‘Stephen always likes to say we met in Geneva, but it was in Paris. And not at a diplomatic dinner party. That’s what gave Ginette the idea, la pauvre. Before the war, she wanted to be a milliner, like Marianne, not like me. Marianne was the talented one. She was friends with young Monsieur Dior, they wanted to work together, they both had such plans. She made hats for the Nazi wives during the Occupation and carried messages for the Resistance as she delivered them. And then . . .’

‘And then along came Jean-Pierre Minot.’

‘Yes.’ Lucie swallowed, but her gaze didn’t waver. ‘He was a star of the Gestapo by then. Marianne was taken to the Rue de la Pompe. They say he worked on her hands first. As soon as the war was over, I hurried home for news. I was hoping to find her alive, but of course I did not. I found out exactly what Jean-Pierre Minot had done – what Ginette already knew. He was famous in those days. Any woman in Paris would have killed him, but he’d vanished. After that, Ginette could never look at a hat. But she had such life, ma’am, despite it all. She wanted success. She saw my life in Westminster. She wanted to follow me and marry a rich man who wanted her. I told her that was only in fairy tales but . . .’ Lucie waved a gloved hand.

‘She had your example,’ the Queen suggested.

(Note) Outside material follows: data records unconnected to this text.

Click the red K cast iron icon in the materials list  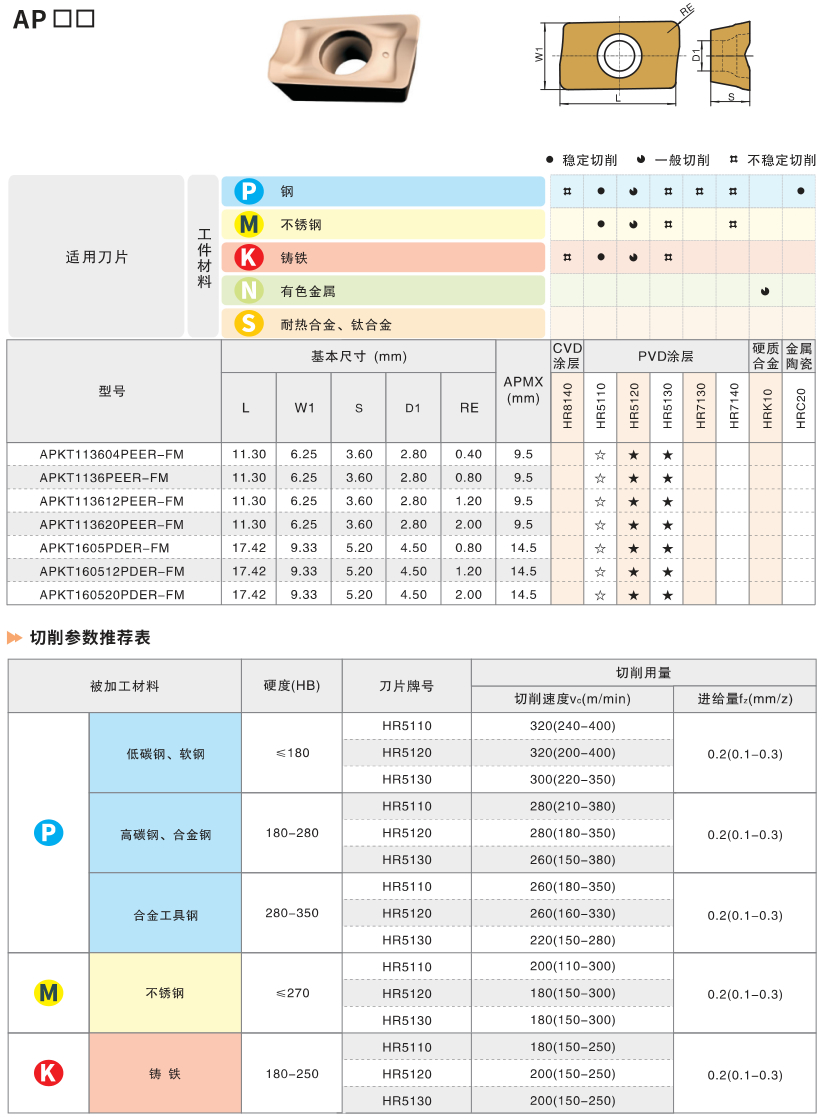(248, 257)
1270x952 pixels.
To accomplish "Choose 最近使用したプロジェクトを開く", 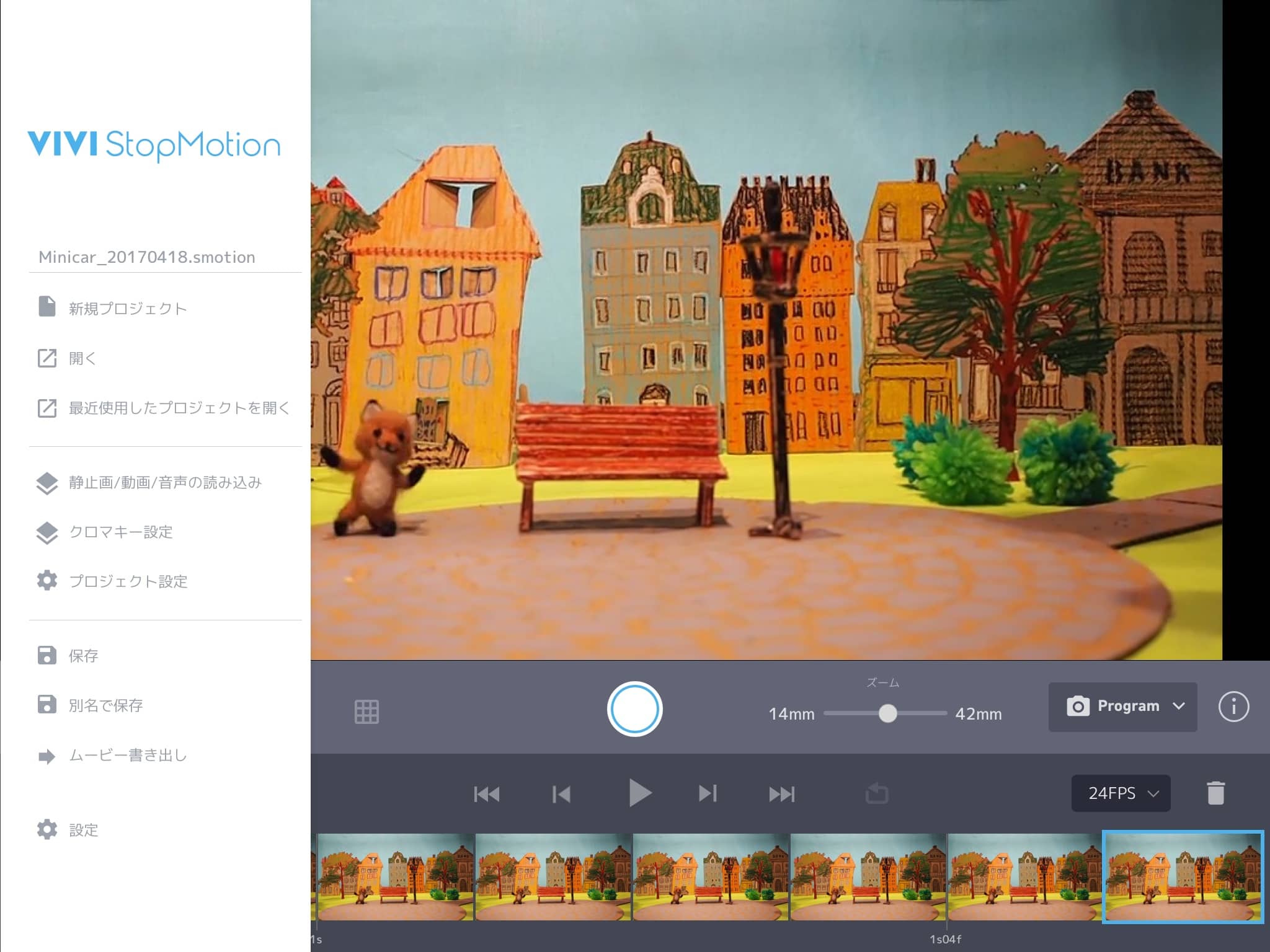I will 179,408.

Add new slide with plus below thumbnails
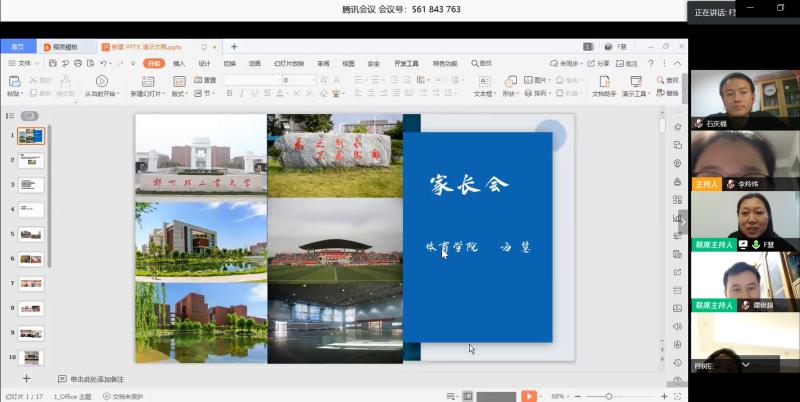[27, 379]
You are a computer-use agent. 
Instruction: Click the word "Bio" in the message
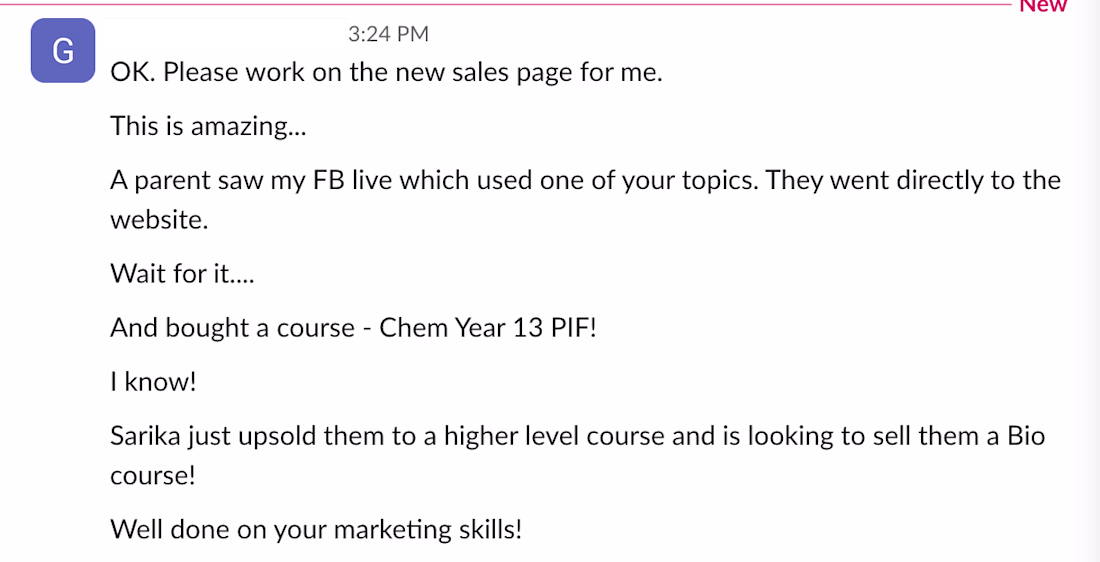tap(1024, 435)
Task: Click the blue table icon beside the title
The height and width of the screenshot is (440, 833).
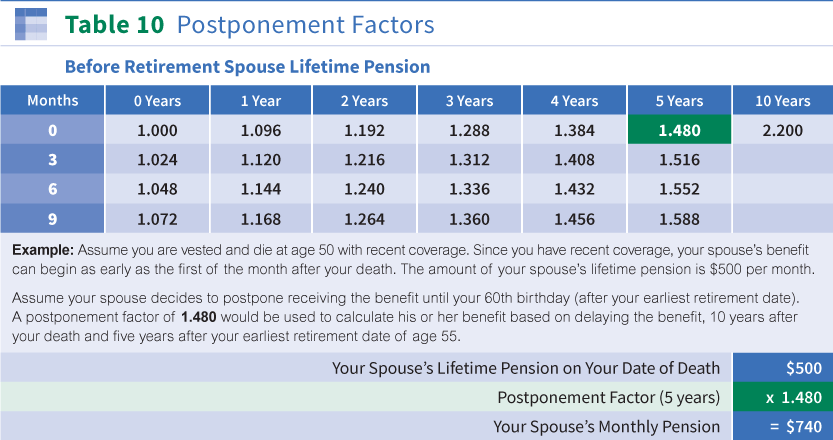Action: point(31,24)
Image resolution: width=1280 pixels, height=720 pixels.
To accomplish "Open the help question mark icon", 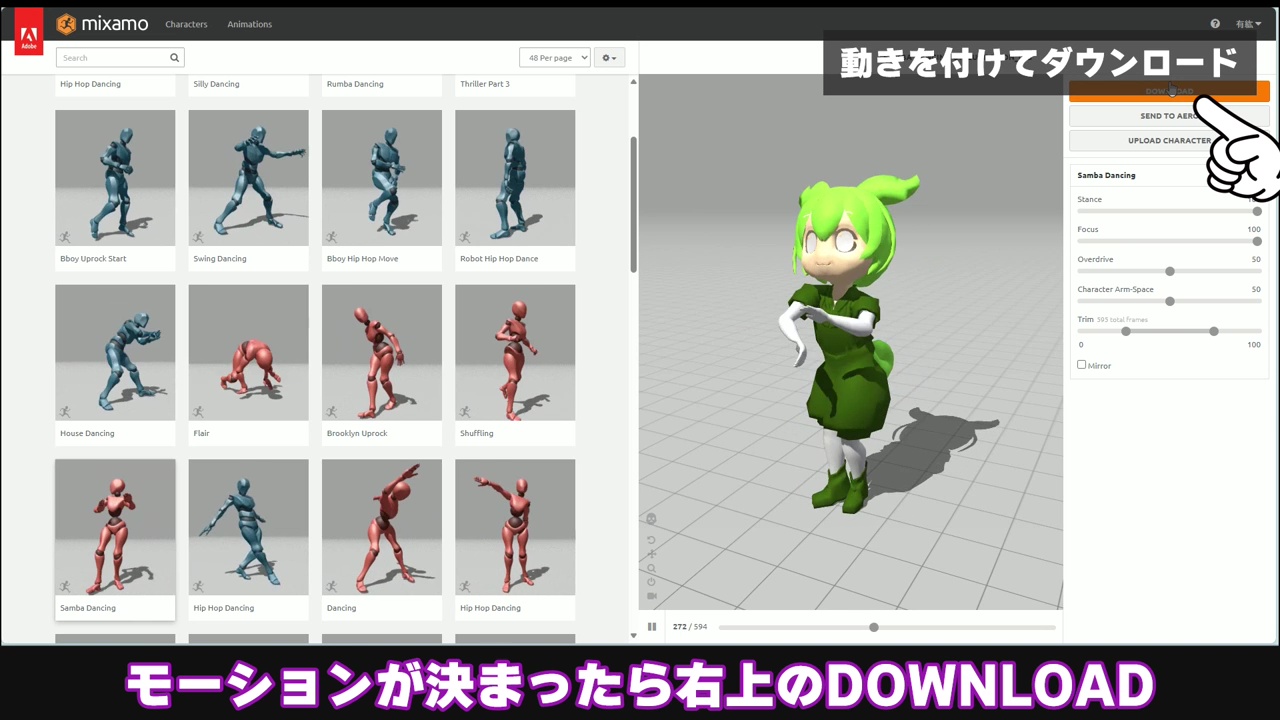I will coord(1215,24).
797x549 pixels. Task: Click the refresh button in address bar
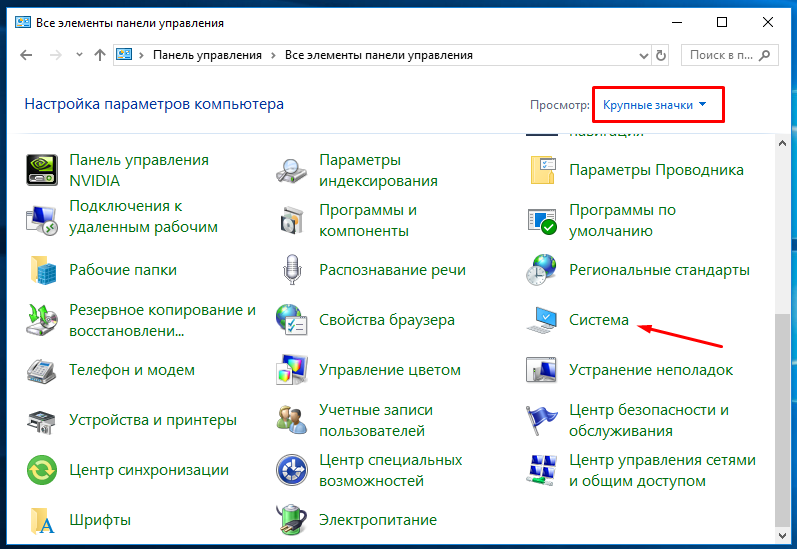coord(662,55)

‘Not only mine. There are others. More than you might think.’

‘I’m learning fast.’

Lucie cracked a smile. ‘Not every duchess was a debutante. And so yes, I tried to help her whenever I could. I didn’t see her much, usually when she needed money. But she came to me that night to tell me she’d seen the man who tortured Marianne in the Rue de la Pompe. She was dressed in white, her hair had changed. She looked quite different – in her face, too. Her eyes, you know?’

The Queen listened quietly.

‘She said she knew him instantly,’ Lucie went on, ‘and she was going to watch him die. I told her not to be ridiculous. To my shame, I didn’t believe her. Not at all. We were talking in my bedroom so the servants wouldn’t hear us. I went to order a tisane from the kitchen to calm her down and talk sense into her, but when I came back, she wasn’t there.’

‘And nor was the tiara.’

Lucie gave a hollow laugh. ‘That was the first thing I saw. I was furious! Imagine! For half a minute, I cared about the diamonds she’d taken for her hair. I didn’t understand her plan. By the time I realised what she’d done, she was halfway there. I was frantic!’

The Queen gave her a freshly laundered handkerchief from her handbag.

‘Ginette was only a girl in the war,’ she suggested. ‘But you were not. You were in your mid-twenties at the time, yes?’

Lucie nodded.

‘My mother mentioned to me that you and your husband knew the Arisaig estate,’ the Queen explained. ‘That’s where SOE agents who went to France were trained in combat. I assumed your husband had been stationed there, but I now realise it was you, wasn’t it?’

Lucie nodded dumbly.

‘You spoke French as your mother tongue. Were you training to be an agent yourself? No?’

‘I helped to train them,’ Lucie said. ‘They needed women as well as men to practise combat with. I was a driver, but I did everything. I learned quickly.’

The Queen nodded to herself. ‘So you knew how to kill a man, but your sister didn’t.’

‘How did you guess Ginette was my sister?’ Lucie asked. ‘Even Stephen didn’t know for a long time. I’m certain he didn’t tell anyone.’

That’s why she wouldn’t see him,’ the Queen murmured, as much to herself as to Lucie. He presumably didn’t know of her relationship to his wife at the time he asked for her, but Ginette would have done. The Queen went on, ‘When I realised Minot’s killer was a woman, I doubted anyone but a mother or a sister would have done what you did, and you’re not old enough to be Ginette’s mother. You found out her plans for him, that she wanted to kill him that night. You couldn’t let that happen.’

Lucie’s eyes were wide. ‘She was mad! He was Gestapo! He was good at it! Ginette thought she was grown up, but she was still a child. It’s why I truly didn’t believe her craziness until it was too late.’

‘How did you know where to follow her?’ the Queen asked.

‘She left a note under my pillow. It gave the address, so I’d know where to find her if she didn’t contact me in the morning. For some strange reason she thought I wouldn’t look for her until then. She was dingue, dingue . . . I wasn’t supposed to see the note until I went to bed, but she’d left my pillow crooked.’ Lucie smiled again, fondly, her face blotchy under her makeup, her lipstick smudged, mascara running. ‘Ginette always, how do you say it, faisait à la va-vite.’

‘She was slapdash? I think that’s it.’

‘Yes!’ Lucie nodded. ‘Except about her appearance. So I noticed the pillow straightaway. As soon as I read the note, I realised why she had really come to see me.’

‘Oh? It wasn’t the diamonds, was it? They just happened to be there.’